At the end of 2012’s The Act of Killing, director Joshua Oppenheimer and Anwar Congo, a nationalist gangster who has admitted to hundreds of killings in Indonesia’s anti-communist purges of 1965 and 1966, stand alone on the roof of a handbag store in the Jakarta night. Congo points to the spot where he executed many of his victims with the help of local militias, while the military looked on. The massacres left a million people dead, most of them not the hardened communists who had attempted to overthrow President Sukarno in a coup d’etat, but unlucky civilians pulled from Indonesia’s communities, neighborhoods, and homes.

That’s where The Look of Silence, Oppenheimer’s follow-up, takes us. Killing’s characters indulged themselves in the choreography of violence. Our hero in the companion film, Adi, a strong-willed optometrist, goes from door to door confronting the killers, searching for answers in the death of his brother, Ramli. Where Killing was expansive, a high school reunion of embittered, washed-up gangsters, Silence is intimate, filmed in box-shaped stucco houses where blinds blot out the afternoon sun. Killing’s sequences were crowded and chaotic, gangsters jostling for position in the frame as they re-enacted atrocities and rallied on dusty streets packed with rickshaws.

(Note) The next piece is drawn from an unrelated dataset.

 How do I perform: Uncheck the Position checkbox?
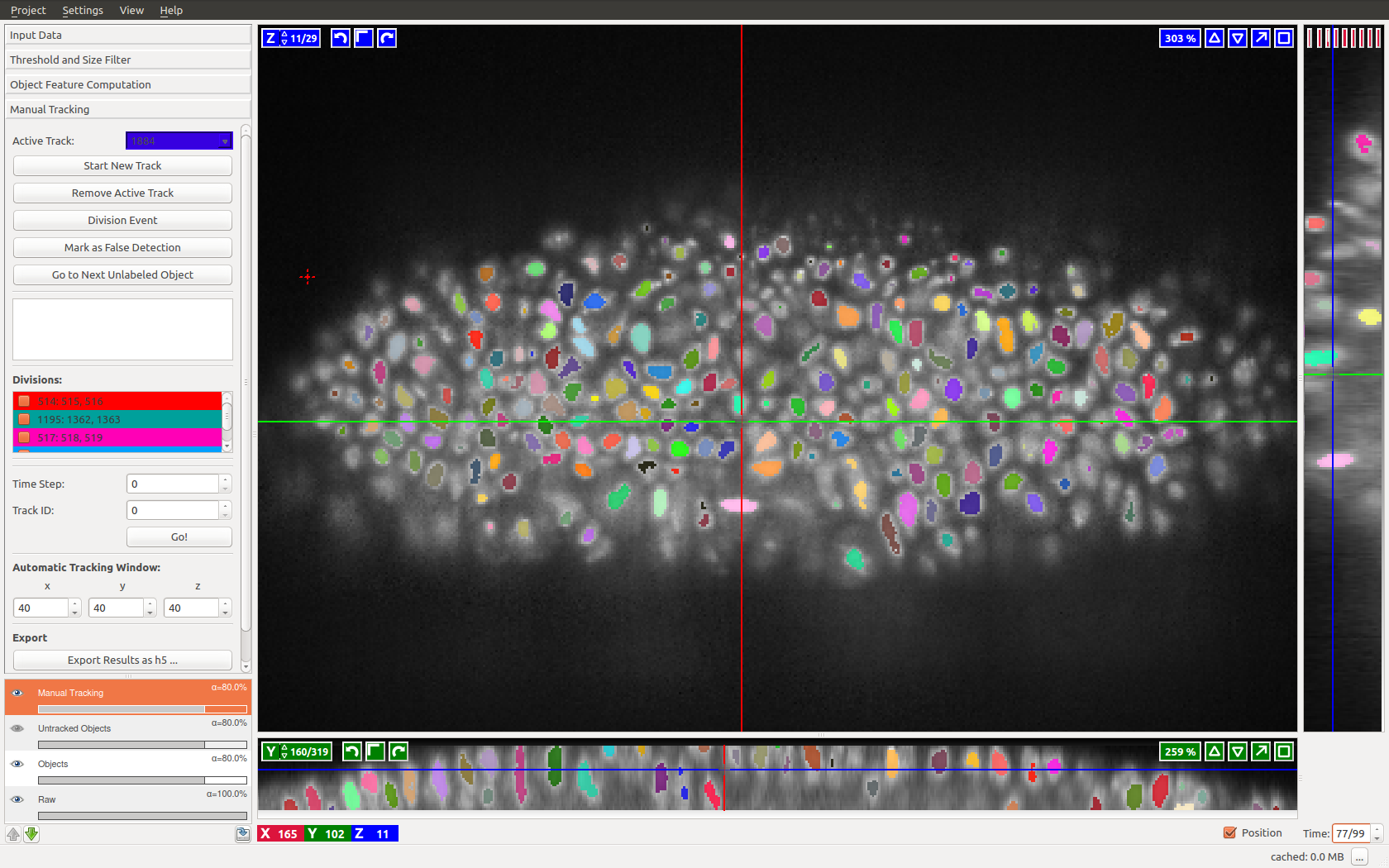pyautogui.click(x=1230, y=833)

There are rarely more than two people to a shot in the companion piece, with only the incessant feedback of cicadas in the background to keep them company.

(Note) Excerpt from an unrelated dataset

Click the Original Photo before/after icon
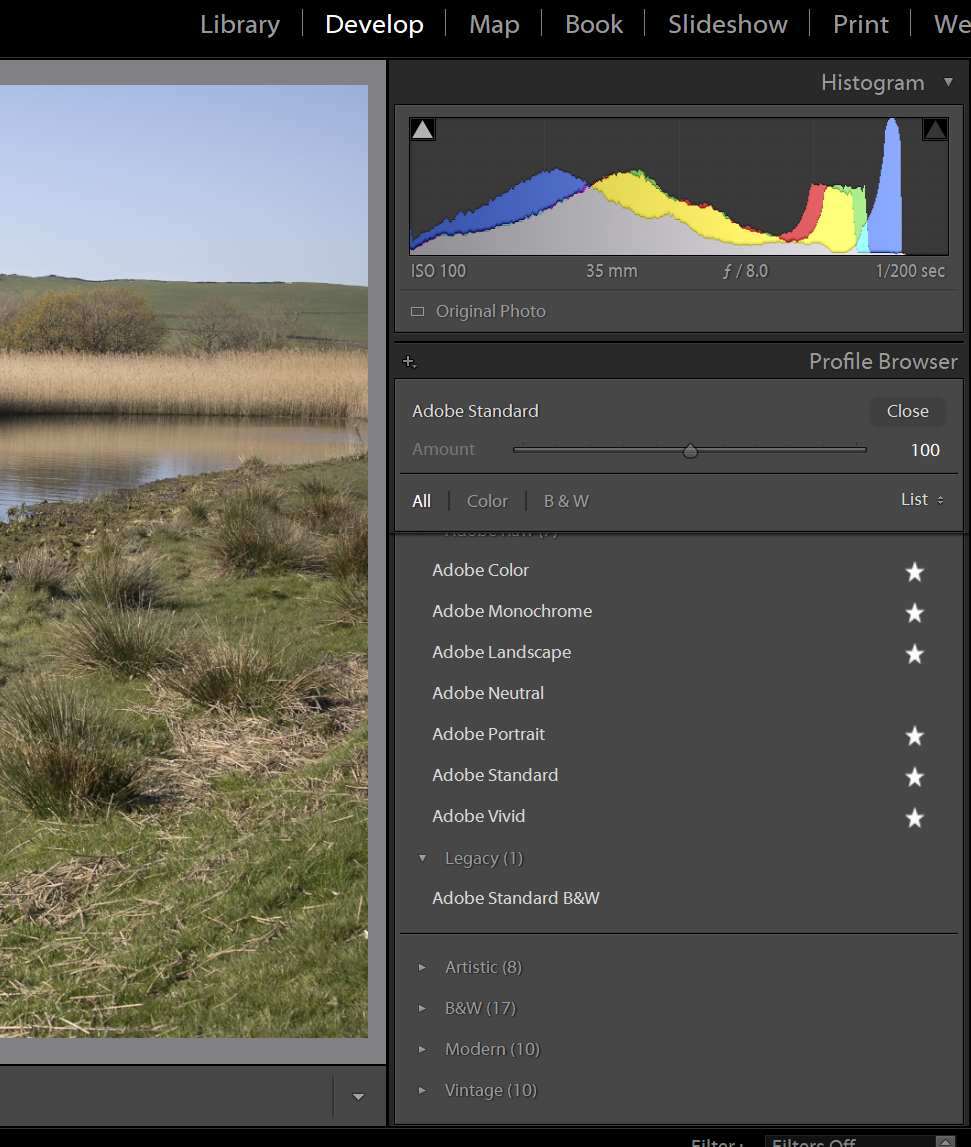The height and width of the screenshot is (1147, 971). pos(417,311)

Sometimes, Adi happens upon the killers and their families by surprise. More often than not, he shows up as a professional, launching into questions only after he puts his optometry glasses on an unsuspecting patient.

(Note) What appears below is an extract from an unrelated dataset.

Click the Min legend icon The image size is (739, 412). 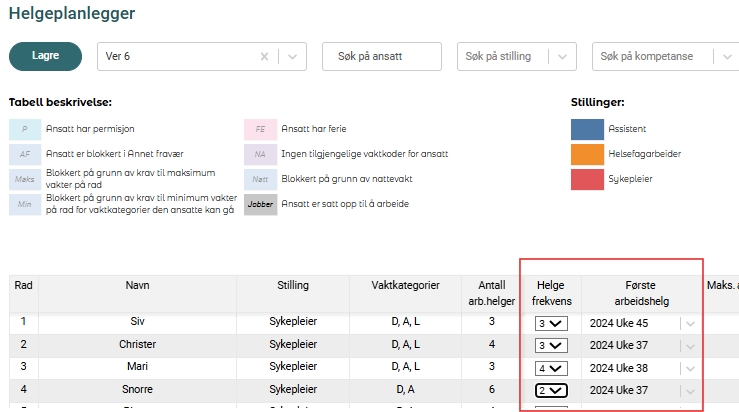[25, 204]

These interrogations become an obsession. At night, cicadas blaring in the darkness, Adi watches Ramli’s killers re-enact his brutal murder on the banks over and over, a scene which Oppenheimer filmed several years ago. His bereaved mother and invalid father, both pushing 100, have no idea what he’s doing. Oppenheimer, unusually chatty for a documentarian in the first film, merely follows, and invites us along.

That trip – from the banks of Snake River, the site of Ramli’s death, to the house of Adi’s uncle, who jailed condemned men destined for the killing fields, including his nephew – is not for everyone. In many ways, it’s more disturbing than the first installment: what Silence lacks in physical gore, it makes up for in the psychological wreckage that’s left from the tragedy. From the moment the lights dim, no one is spared Adi’s optometrist’s glasses, a mirror for the massacre itself.

But that doesn’t mean we should look away. On the banks of Snake River and the dense thicket of trees that surround it, life flourishes. The tragedy puts the troubles of everyday life into perspective. Adi’s mother can laugh about the incontinence of her invalid husband, mostly blind and deaf, who can’t even remember Ramli. Adi himself doesn’t even get flustered when his children come home from school suggesting that the killings paved the way for Indonesian democracy. There’s something jovial about his manner and even in Oppenheimer’s camera work. Only a handful of scenes take place at night. That can’t be an accident: those who reject Adi are dressed in shadows, while light beams upon those who understand.

That’s an appropriate choice. Reconciliation is messy, and, by nature, is a process of exclusion. The Look of Silence doesn’t let us escape that.